On final review, “if the Attorney General determines that a rule or regulation is in improper form, not statutorily authorized or unconstitutional,” they shall notify the agency proposing the rule writing within 30 days of their opposition.
If the agency doesn’t address the changes, the attorney general could then file a legal challenge to the regulation in Commonwealth Court.
However, Shapiro’s office found this week that the initiative was legal.
“The rule of law is the foundation of all the work of our office,” the attorney general’s office said in a statement. “The scope of our review under the Commonwealth Attorneys Act is limited and we are prevented by law from rejecting a proposed regulation based on policy concerns.”
Gov. candidate Shapiro is skeptical of RGGI. It’s unclear if AG Shapiro will do something about it.
Additionally, the office argued that it could not challenge the department’s ruling that initiative auction revenues were fees, not taxes, under state regulatory law.
Republicans were quick to criticize Shapiro, who expressed some public doubts about the initiative earlier this fall. His potential 2022 opponents portrayed RGGI’s approval as a betrayal of both workers and energy consumers’ pocketbooks.
“By rubber stamping Governor Wolf’s short-sighted, job-killing RGGI regulation, Josh Shapiro has proven that he’s all talk and no action,” GOP gubernatorial candidate Dave White, a Delaware County tradesmen and entrepreneur with close ties to the building trades, said in a statement.

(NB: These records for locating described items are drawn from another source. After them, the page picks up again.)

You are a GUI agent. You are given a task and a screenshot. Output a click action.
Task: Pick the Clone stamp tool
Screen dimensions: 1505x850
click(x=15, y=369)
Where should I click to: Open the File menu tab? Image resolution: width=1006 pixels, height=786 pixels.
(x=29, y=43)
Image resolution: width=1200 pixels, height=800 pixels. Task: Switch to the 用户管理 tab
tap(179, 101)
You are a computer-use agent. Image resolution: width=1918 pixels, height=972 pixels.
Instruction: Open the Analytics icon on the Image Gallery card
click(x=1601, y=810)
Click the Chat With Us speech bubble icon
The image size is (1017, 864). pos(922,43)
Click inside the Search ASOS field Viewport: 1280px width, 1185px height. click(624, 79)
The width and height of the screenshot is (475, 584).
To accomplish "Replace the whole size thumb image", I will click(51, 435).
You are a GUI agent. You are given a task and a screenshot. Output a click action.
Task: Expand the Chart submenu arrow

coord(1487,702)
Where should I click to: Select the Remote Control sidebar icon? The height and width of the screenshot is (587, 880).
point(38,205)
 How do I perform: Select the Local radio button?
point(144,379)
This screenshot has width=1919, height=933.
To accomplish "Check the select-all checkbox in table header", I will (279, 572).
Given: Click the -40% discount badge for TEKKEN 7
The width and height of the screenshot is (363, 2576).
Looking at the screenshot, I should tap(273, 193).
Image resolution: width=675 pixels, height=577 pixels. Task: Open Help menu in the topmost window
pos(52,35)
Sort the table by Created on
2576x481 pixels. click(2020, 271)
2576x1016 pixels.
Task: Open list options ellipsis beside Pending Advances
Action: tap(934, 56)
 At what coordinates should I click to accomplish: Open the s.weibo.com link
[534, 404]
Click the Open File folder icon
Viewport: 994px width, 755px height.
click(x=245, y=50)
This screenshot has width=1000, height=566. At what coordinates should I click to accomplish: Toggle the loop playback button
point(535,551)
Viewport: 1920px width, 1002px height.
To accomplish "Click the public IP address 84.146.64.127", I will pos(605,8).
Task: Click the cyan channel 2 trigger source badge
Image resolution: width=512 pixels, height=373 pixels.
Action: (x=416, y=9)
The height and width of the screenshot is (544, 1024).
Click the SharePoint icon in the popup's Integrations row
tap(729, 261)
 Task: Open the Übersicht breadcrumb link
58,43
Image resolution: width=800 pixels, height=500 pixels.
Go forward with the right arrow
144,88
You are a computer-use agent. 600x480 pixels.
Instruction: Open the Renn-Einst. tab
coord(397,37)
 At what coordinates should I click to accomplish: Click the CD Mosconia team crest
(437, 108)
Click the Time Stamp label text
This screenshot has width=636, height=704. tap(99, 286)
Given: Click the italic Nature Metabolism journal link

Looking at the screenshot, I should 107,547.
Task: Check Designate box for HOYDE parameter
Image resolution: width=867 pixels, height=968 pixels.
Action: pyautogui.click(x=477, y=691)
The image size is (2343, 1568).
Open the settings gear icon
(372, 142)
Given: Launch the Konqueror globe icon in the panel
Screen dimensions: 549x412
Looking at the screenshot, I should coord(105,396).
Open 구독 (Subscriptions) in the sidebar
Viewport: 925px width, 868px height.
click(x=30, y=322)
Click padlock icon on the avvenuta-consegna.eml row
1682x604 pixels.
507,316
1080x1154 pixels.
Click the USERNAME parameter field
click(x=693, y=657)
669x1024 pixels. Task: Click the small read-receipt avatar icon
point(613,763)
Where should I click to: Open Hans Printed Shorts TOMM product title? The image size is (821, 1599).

But the building trades weren’t looking for Shapiro to take action as the attorney general, Tom Melcher, business manager of the Pittsburgh Regional Building Trades Council, told the Capital-Star last month.
The group, which represents 33 different western Pennsylvania trade unions, includes some — such as the Boilermakers — who have been among RGGI’s most vocal opponents.
The council already has endorsed Shapiro’s 2022 gubernatorial run, one of a number of union endorsements he has already picked up.
That endorsement, Melcher said, was because Shapiro is “for the working man and woman;” he pointed to his recent prevailing wage lawsuit against the state’s biggest contractor as an example.
The endorsement was also not contingent on Shapiro blocking RGGI, whether suing to stop it as attorney general or pulling out of it as governor.
“We’re hoping we can defeat this now, without Shapiro doing anything,” Melcher said.